§ **Activity**
Restrict the output to the lines below starting at the one that contains "Saint Hedwig (548, 781)" and ending at the one that contains "[Visit LinkedIn] (386, 2517)", and restate them word for word, both ends included.

§ **Raw data**

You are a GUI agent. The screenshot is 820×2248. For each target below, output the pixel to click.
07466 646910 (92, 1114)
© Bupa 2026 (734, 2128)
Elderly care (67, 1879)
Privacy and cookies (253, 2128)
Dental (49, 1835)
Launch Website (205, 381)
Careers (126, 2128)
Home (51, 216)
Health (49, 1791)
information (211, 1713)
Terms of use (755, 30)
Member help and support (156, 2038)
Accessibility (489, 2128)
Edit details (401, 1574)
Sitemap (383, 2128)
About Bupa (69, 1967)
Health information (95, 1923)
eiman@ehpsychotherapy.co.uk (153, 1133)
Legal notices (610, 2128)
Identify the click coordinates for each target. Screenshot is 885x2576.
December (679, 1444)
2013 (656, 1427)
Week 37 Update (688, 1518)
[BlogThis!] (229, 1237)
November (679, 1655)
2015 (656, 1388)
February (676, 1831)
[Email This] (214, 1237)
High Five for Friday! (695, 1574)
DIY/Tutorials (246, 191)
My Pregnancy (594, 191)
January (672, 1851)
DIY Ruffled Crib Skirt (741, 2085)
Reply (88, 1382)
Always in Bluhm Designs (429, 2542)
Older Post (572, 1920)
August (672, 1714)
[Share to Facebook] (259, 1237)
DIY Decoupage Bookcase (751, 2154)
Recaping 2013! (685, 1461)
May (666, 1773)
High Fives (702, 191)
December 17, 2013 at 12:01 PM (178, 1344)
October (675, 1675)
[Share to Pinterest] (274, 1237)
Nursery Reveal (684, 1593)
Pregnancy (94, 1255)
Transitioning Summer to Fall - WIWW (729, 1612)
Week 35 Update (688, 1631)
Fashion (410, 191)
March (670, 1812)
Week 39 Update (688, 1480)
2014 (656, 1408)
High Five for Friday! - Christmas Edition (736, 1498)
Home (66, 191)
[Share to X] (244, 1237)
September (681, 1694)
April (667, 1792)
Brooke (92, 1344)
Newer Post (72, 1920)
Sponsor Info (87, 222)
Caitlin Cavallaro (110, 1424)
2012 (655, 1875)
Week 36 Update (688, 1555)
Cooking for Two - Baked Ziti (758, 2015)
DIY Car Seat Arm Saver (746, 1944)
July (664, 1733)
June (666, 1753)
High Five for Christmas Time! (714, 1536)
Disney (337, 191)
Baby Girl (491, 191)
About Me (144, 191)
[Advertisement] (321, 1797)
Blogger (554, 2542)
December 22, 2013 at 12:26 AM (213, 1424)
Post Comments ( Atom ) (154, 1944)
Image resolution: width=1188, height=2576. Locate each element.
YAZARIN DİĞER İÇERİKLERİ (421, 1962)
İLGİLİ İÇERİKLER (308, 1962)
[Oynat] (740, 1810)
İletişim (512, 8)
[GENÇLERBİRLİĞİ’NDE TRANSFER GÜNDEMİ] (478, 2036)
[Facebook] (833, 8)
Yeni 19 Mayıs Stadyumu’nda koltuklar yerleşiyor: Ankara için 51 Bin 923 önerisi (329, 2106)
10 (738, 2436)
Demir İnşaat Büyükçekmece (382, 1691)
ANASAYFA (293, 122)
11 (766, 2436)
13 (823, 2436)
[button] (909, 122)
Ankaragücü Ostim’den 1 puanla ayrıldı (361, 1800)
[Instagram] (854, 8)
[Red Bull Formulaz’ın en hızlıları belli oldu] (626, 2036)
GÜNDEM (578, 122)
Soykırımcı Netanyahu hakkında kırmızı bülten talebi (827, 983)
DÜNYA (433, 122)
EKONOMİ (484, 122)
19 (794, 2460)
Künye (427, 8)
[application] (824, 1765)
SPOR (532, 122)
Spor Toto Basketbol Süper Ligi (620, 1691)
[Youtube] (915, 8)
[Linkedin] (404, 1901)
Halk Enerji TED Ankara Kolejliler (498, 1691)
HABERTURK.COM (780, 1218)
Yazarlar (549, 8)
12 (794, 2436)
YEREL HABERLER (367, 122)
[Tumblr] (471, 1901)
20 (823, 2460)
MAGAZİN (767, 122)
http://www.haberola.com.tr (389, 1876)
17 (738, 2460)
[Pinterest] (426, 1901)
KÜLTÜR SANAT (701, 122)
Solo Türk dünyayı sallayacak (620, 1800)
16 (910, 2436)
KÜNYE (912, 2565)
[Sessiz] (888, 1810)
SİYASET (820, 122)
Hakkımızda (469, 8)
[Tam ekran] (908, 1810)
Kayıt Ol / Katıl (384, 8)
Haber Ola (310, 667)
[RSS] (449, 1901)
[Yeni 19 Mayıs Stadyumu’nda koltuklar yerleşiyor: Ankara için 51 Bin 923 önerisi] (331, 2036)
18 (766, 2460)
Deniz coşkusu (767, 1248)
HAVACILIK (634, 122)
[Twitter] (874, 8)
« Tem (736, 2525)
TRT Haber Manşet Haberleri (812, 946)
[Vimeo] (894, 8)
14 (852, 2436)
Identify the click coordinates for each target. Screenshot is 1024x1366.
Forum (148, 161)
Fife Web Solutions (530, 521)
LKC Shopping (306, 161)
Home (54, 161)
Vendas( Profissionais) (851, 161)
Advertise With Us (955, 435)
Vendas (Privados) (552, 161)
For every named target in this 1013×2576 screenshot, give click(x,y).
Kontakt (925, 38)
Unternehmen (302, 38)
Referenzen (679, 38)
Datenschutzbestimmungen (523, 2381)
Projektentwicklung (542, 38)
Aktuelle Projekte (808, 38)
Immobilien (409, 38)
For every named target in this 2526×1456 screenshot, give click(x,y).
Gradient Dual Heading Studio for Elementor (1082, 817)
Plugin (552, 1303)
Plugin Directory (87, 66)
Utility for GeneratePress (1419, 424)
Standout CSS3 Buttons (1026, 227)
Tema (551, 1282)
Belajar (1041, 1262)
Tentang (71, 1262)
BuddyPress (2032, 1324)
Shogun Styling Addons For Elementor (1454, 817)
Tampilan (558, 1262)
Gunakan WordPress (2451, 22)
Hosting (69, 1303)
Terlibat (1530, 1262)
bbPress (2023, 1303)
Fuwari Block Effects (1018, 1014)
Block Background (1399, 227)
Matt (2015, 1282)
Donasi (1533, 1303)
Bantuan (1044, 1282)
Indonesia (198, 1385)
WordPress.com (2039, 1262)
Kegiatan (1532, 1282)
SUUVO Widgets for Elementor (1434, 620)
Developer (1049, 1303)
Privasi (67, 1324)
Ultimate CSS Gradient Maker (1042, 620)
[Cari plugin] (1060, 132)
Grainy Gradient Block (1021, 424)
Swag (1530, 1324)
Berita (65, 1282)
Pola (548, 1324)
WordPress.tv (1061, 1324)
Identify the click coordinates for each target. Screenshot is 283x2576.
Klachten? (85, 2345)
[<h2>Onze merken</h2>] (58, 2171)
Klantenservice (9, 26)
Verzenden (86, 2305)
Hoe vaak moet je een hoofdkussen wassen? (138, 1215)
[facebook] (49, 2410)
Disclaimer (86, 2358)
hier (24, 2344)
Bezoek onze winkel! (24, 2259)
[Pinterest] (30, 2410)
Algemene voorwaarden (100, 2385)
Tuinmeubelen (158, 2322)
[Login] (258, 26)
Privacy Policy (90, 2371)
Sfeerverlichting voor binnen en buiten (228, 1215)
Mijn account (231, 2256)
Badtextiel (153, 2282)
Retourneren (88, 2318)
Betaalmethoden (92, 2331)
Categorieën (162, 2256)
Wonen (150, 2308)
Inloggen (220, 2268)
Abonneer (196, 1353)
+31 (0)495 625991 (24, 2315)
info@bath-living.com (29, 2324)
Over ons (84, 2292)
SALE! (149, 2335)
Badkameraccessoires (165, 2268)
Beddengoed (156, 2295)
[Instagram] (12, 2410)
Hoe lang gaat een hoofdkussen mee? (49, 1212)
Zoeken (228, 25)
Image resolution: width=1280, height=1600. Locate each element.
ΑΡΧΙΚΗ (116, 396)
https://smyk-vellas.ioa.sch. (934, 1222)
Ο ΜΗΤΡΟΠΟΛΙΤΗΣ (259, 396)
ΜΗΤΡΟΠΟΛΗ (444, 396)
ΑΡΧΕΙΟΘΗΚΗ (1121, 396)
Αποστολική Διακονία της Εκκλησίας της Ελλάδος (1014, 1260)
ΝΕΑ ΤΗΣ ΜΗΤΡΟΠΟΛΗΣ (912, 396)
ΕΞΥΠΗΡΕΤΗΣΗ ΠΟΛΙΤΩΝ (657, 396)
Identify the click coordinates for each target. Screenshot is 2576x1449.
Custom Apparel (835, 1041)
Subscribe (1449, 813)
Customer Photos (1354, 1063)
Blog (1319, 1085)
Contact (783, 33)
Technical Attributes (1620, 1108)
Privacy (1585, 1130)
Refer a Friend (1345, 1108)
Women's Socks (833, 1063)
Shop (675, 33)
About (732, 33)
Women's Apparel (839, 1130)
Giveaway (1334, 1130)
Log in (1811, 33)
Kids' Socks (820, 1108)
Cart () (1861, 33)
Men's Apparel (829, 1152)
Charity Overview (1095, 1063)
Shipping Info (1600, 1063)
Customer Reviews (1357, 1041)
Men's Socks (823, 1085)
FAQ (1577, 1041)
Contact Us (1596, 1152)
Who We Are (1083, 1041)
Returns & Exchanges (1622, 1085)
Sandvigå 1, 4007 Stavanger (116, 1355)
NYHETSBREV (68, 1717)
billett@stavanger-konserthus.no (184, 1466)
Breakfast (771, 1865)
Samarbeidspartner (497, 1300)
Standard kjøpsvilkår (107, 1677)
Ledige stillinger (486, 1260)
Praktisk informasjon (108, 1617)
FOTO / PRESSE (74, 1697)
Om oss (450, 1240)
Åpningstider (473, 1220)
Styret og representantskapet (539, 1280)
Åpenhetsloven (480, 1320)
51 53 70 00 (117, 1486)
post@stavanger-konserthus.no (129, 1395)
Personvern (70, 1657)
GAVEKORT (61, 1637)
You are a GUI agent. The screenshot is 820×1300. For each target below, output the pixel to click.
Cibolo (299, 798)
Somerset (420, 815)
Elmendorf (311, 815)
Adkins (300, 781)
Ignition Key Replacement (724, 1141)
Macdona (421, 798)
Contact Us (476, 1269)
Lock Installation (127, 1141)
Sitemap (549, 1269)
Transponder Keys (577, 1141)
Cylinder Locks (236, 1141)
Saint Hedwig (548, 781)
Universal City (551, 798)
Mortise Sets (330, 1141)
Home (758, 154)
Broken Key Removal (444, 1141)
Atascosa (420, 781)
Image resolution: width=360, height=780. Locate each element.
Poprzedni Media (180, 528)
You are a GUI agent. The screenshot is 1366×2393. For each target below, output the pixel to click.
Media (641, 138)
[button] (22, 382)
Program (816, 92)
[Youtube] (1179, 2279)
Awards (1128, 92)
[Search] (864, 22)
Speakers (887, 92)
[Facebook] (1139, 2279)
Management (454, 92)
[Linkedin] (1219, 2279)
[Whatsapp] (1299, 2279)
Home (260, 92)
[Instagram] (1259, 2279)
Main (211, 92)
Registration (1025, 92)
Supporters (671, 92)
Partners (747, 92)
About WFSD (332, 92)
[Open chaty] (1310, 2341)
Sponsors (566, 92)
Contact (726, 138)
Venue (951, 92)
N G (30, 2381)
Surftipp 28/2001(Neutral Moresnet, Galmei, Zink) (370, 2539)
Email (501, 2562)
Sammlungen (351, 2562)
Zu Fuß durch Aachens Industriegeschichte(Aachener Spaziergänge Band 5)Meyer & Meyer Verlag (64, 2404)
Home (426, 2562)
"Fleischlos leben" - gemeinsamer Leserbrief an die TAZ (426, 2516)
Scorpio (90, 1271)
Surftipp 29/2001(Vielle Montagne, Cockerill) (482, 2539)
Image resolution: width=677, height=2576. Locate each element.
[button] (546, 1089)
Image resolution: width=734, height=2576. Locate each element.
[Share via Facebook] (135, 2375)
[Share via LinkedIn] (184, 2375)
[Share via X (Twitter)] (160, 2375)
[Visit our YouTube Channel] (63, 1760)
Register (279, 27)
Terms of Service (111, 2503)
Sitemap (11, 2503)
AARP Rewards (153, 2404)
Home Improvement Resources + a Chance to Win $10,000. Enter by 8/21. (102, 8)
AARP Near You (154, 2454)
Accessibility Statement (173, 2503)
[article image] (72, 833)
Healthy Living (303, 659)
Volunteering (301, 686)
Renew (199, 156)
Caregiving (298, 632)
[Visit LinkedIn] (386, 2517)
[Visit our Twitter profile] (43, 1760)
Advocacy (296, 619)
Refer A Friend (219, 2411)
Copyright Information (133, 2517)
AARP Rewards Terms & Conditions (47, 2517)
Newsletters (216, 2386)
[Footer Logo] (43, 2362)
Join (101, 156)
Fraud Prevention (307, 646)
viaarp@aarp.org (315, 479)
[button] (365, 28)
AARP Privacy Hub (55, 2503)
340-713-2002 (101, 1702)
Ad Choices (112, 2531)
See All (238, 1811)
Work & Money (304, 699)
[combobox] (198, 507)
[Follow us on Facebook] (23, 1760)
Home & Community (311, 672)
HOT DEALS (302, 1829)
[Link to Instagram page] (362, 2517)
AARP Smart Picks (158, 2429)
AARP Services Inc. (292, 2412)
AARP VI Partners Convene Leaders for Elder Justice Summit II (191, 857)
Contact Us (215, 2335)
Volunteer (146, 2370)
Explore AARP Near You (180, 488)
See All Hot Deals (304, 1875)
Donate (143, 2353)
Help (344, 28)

§ **Solution to this problem**
Saint Hedwig (548, 781)
Universal City (551, 798)
Mortise Sets (330, 1141)
Home (758, 154)
Broken Key Removal (444, 1141)
Atascosa (420, 781)
Image resolution: width=360, height=780. Locate each element.
Poprzedni Media (180, 528)
You are a GUI agent. The screenshot is 1366×2393. For each target below, output the pixel to click.
Media (641, 138)
[button] (22, 382)
Program (816, 92)
[Youtube] (1179, 2279)
Awards (1128, 92)
[Search] (864, 22)
Speakers (887, 92)
[Facebook] (1139, 2279)
Management (454, 92)
[Linkedin] (1219, 2279)
[Whatsapp] (1299, 2279)
Home (260, 92)
[Instagram] (1259, 2279)
Main (211, 92)
Registration (1025, 92)
Supporters (671, 92)
Partners (747, 92)
About WFSD (332, 92)
[Open chaty] (1310, 2341)
Sponsors (566, 92)
Contact (726, 138)
Venue (951, 92)
N G (30, 2381)
Surftipp 28/2001(Neutral Moresnet, Galmei, Zink) (370, 2539)
Email (501, 2562)
Sammlungen (351, 2562)
Zu Fuß durch Aachens Industriegeschichte(Aachener Spaziergänge Band 5)Meyer & Meyer Verlag (64, 2404)
Home (426, 2562)
"Fleischlos leben" - gemeinsamer Leserbrief an die TAZ (426, 2516)
Scorpio (90, 1271)
Surftipp 29/2001(Vielle Montagne, Cockerill) (482, 2539)
Image resolution: width=677, height=2576. Locate each element.
[button] (546, 1089)
Image resolution: width=734, height=2576. Locate each element.
[Share via Facebook] (135, 2375)
[Share via LinkedIn] (184, 2375)
[Share via X (Twitter)] (160, 2375)
[Visit our YouTube Channel] (63, 1760)
Register (279, 27)
Terms of Service (111, 2503)
Sitemap (11, 2503)
AARP Rewards (153, 2404)
Home Improvement Resources + a Chance to Win $10,000. Enter by 8/21. (102, 8)
AARP Near You (154, 2454)
Accessibility Statement (173, 2503)
[article image] (72, 833)
Healthy Living (303, 659)
Volunteering (301, 686)
Renew (199, 156)
Caregiving (298, 632)
[Visit LinkedIn] (386, 2517)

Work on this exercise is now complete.